Bibliometric Analysis (Scopus databasa) | Alona Kononenko-Szoszkiewicz, PhD

This project employs a scoping review framework (Munn et al. 2018) combined with quantitative bibliometric metrics to analyze all Scopus‑indexed publications from 2010 to 2020. It aims to identify the corpus types most frequently used, determine which languages receive the greatest research focus, idenify the main subfields of linguistics that utilize corpus methods, map temporal trends and emerging knowledge gaps, and highlight the notable underrepresentation of phonetic and phonological studies in corpus‑based research.

Methodological Framework

Data collection from the Scopus database using a multifaceted search query
Two-stage screening process (title screening followed by abstract review)
Annotation of corpus types (written, spoken, both, sign language) and languages covered
Mapping of research streams via quantitative bibliometric indicators

Key Findings

Corpus Types

Written corpora: 823 instances
Spoken corpora: 547 instances
Both written and spoken: 92 instances
Sign language corpora: 19 instances

Languages Covered

Total languages identified: 212
English (and its variants): 505 occurrences
Spanish: 164 occurrences
French: 84 occurrences
German: 71 occurrences

Research Streams and Contributions

Computational Linguistics Hub: Combines NLP and Speech Recognition using large corpora for language processing tasks.
Natural Language Processing (NLP): Focuses on algorithm development for analyzing linguistic patterns.
Discourse Studies: Investigates language use in context through the integration of corpus methods and discourse analysis.
Speech Perception & Processing: Explores auditory processing.

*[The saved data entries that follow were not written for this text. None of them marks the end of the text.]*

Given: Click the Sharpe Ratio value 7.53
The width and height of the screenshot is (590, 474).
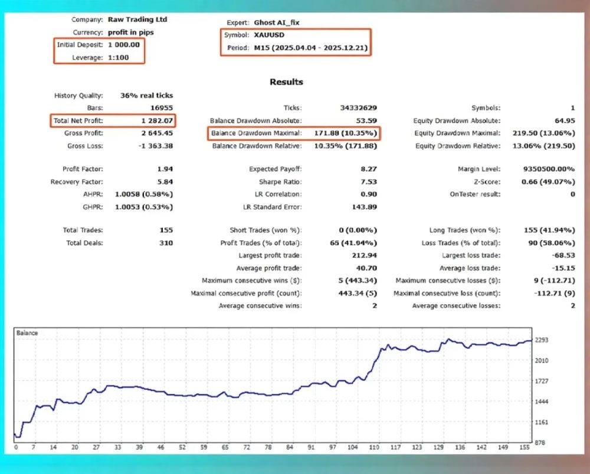Looking at the screenshot, I should 369,182.
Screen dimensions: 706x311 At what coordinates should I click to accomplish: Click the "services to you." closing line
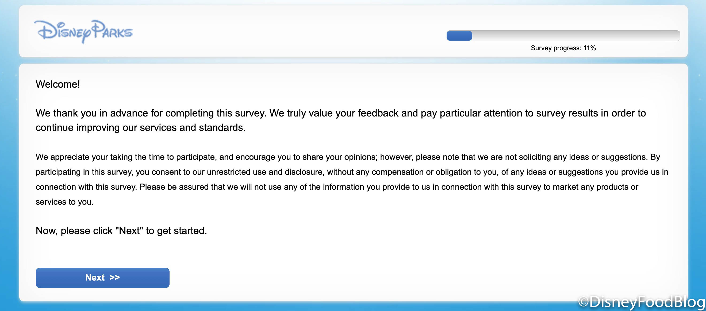click(64, 202)
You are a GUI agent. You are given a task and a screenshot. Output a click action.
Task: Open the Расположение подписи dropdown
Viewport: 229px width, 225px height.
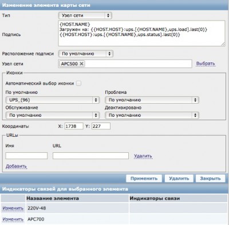[x=86, y=54]
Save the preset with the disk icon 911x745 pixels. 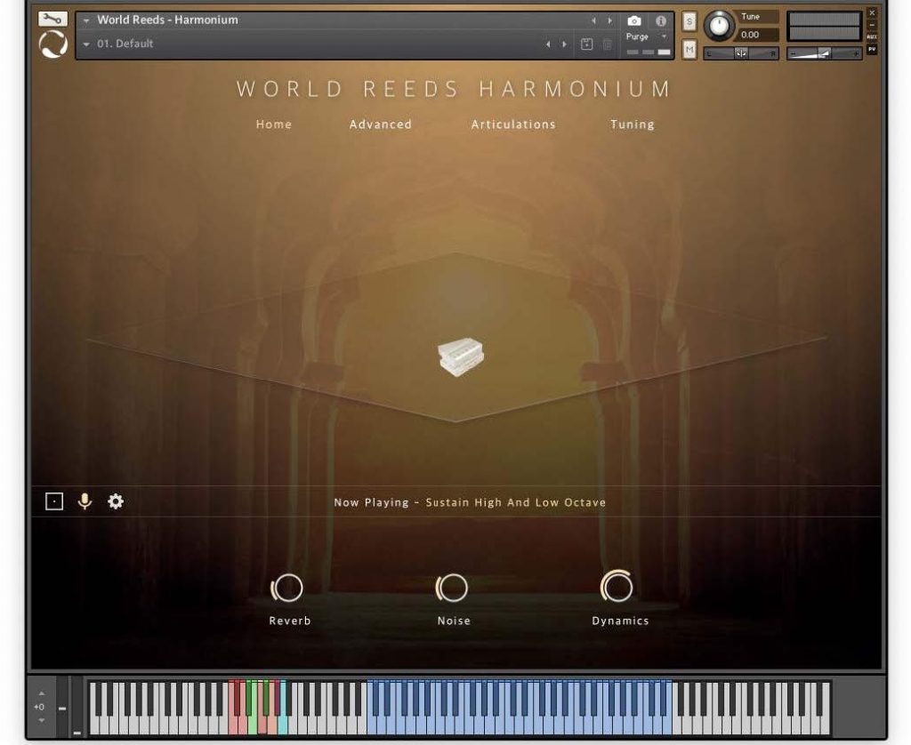coord(586,44)
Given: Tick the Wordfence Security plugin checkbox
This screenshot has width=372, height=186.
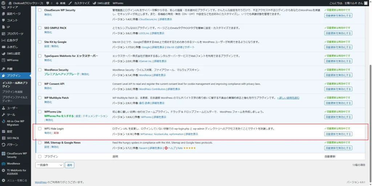Looking at the screenshot, I should pos(40,70).
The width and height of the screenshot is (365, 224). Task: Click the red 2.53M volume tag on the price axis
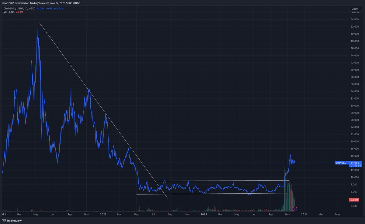[354, 200]
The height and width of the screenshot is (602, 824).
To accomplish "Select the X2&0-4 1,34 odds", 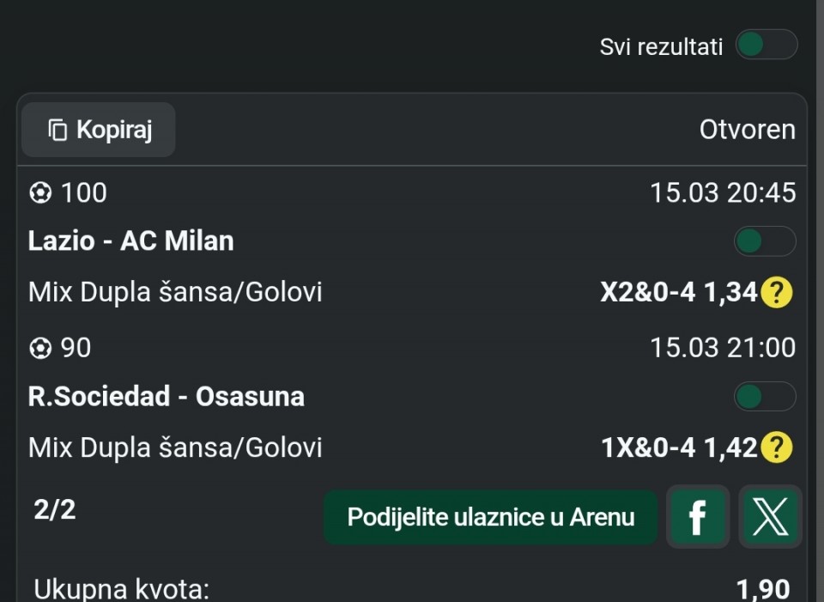I will (678, 294).
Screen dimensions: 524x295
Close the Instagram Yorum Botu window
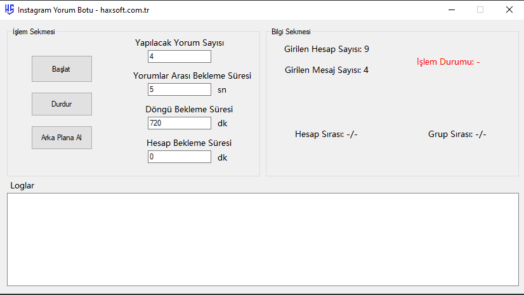509,10
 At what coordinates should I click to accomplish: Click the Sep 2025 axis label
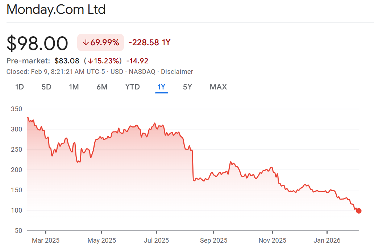click(214, 240)
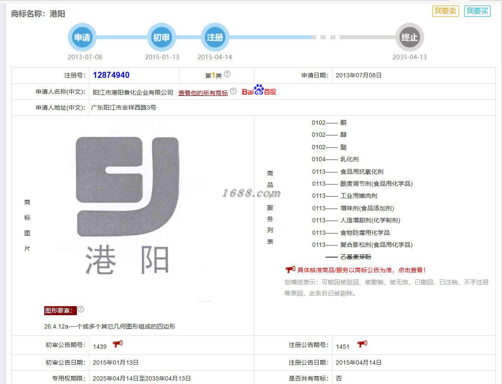Click the red megaphone before 具体核准商品
This screenshot has height=384, width=502.
coord(291,269)
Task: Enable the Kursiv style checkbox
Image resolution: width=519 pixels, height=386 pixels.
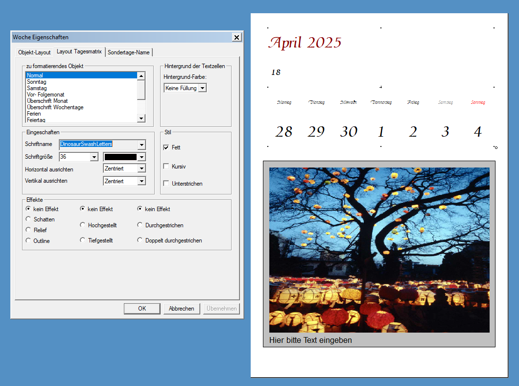Action: tap(165, 166)
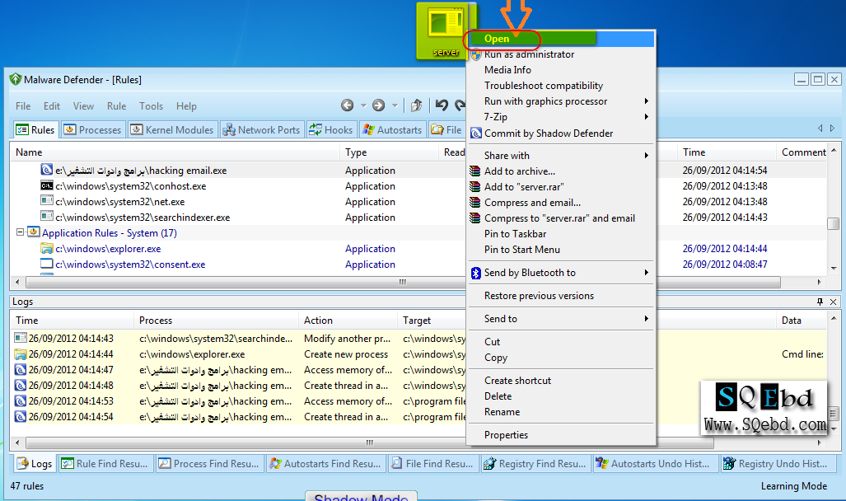The height and width of the screenshot is (501, 846).
Task: Click Properties in the context menu
Action: tap(506, 435)
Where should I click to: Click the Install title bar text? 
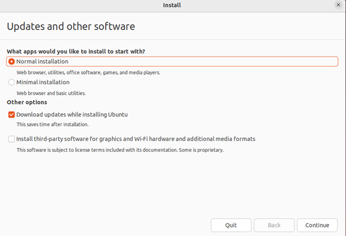coord(172,5)
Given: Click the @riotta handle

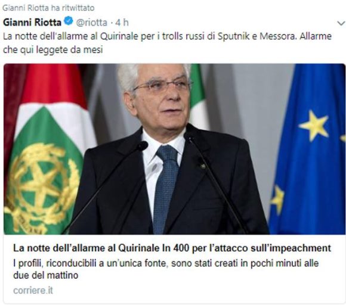Looking at the screenshot, I should pos(92,23).
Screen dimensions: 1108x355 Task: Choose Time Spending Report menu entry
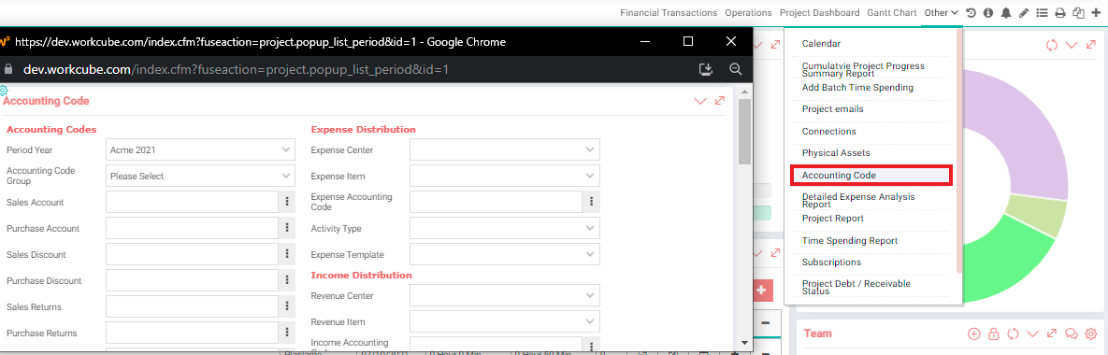coord(849,241)
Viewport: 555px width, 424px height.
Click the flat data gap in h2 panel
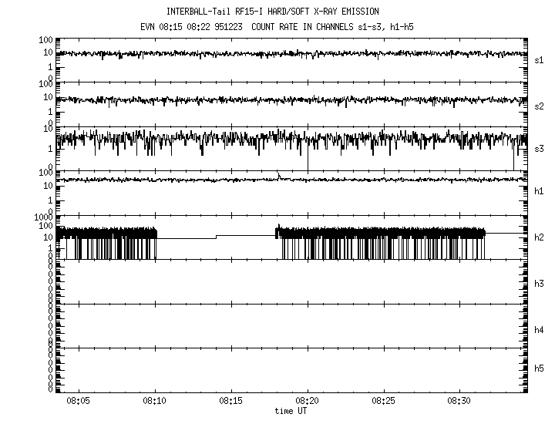tap(185, 239)
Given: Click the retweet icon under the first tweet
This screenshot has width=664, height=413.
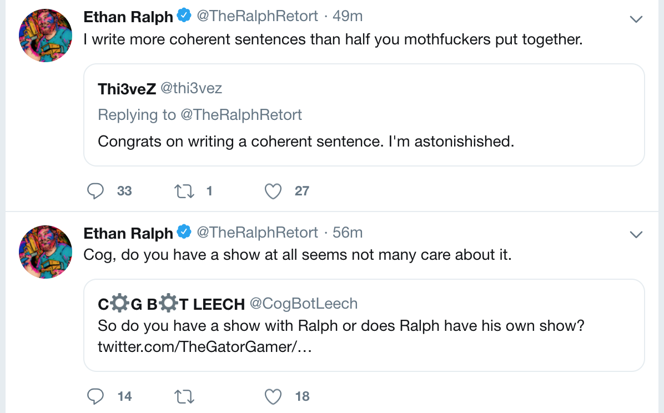Looking at the screenshot, I should 184,191.
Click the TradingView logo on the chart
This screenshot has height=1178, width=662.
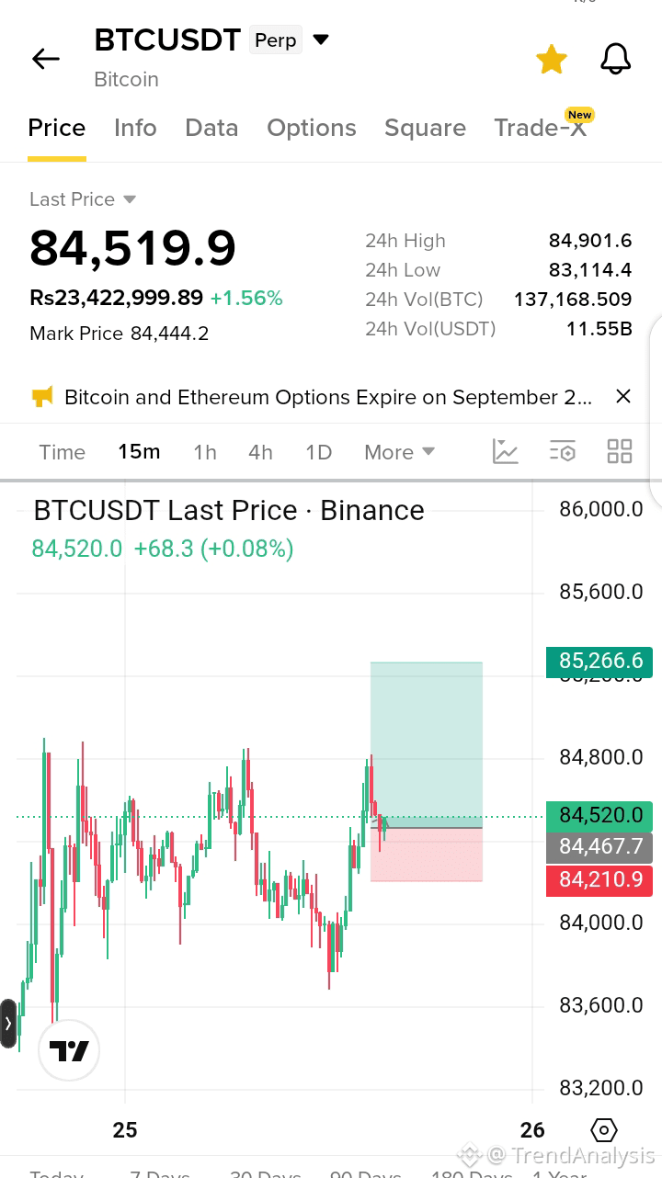(x=69, y=1050)
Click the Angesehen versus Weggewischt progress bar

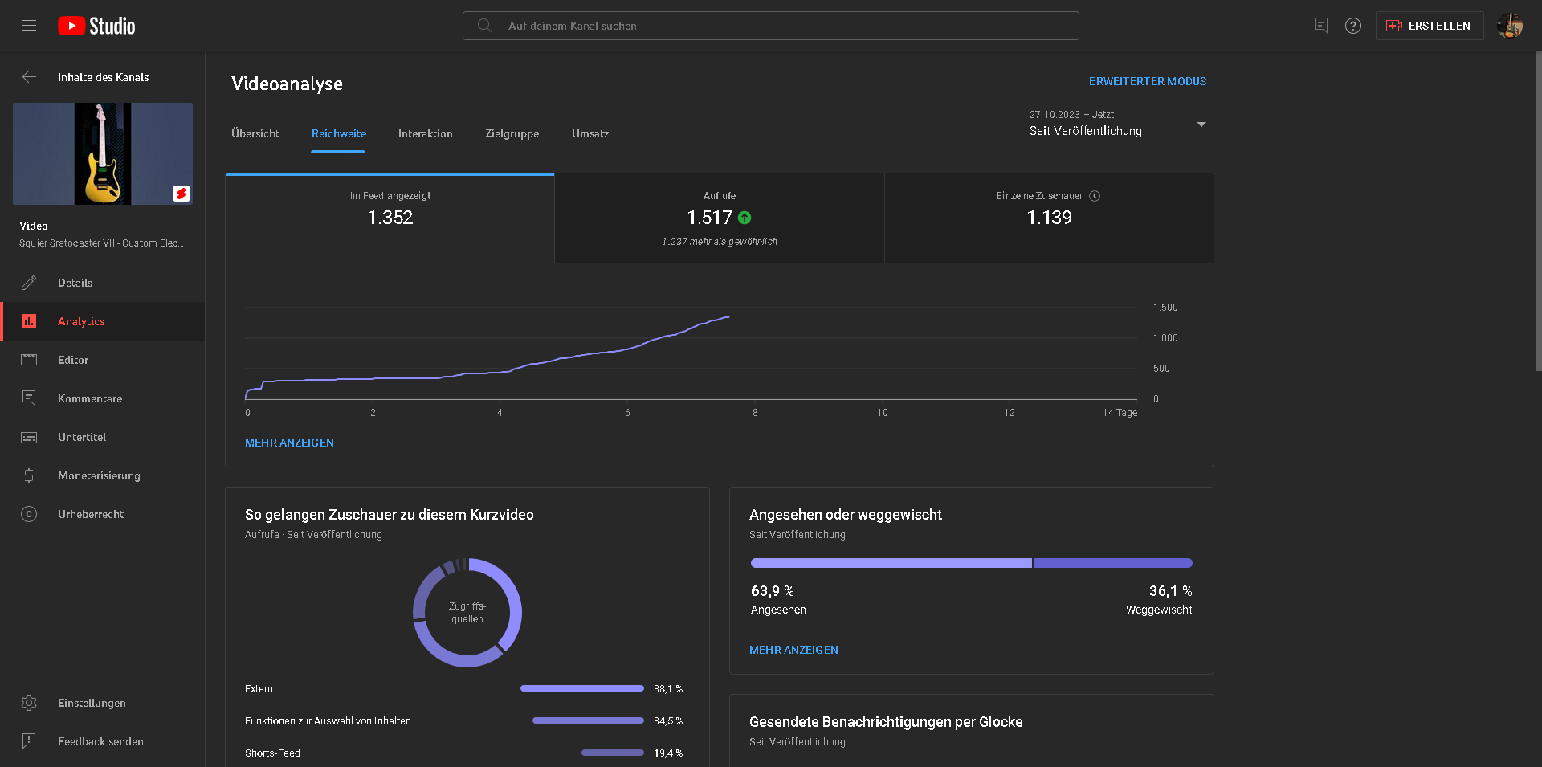click(x=971, y=563)
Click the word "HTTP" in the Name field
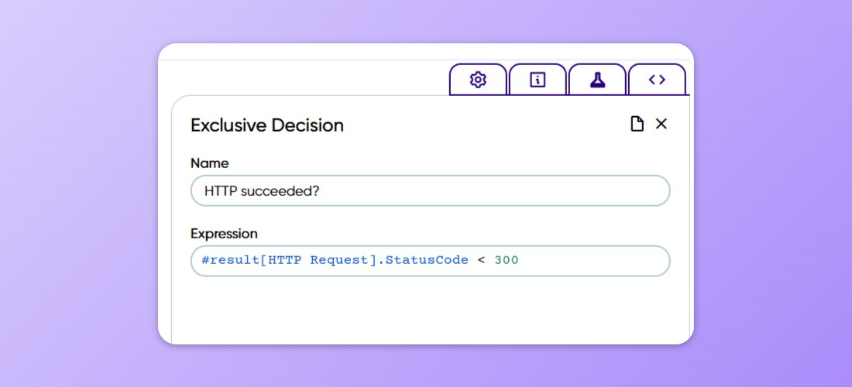Screen dimensions: 852x387 (220, 190)
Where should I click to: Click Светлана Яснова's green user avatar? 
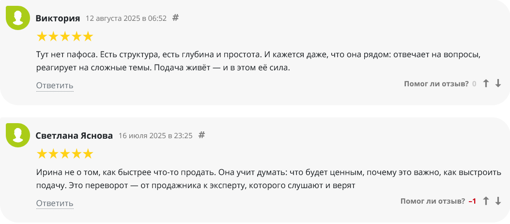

Yet studies on phonetics and phonology applying corpus methods remain comparatively uncommon.

Conclusion

This bibliometric analysis highlights the evolving landscape of corpus linguistic research. The findings illuminate the extensive use of written data, underepresenation of certain languages and predominance of the research, mainly on Germanic languages, and the emergence of distinct research streams that collectively inform current scholarly practices and future research directions in the field.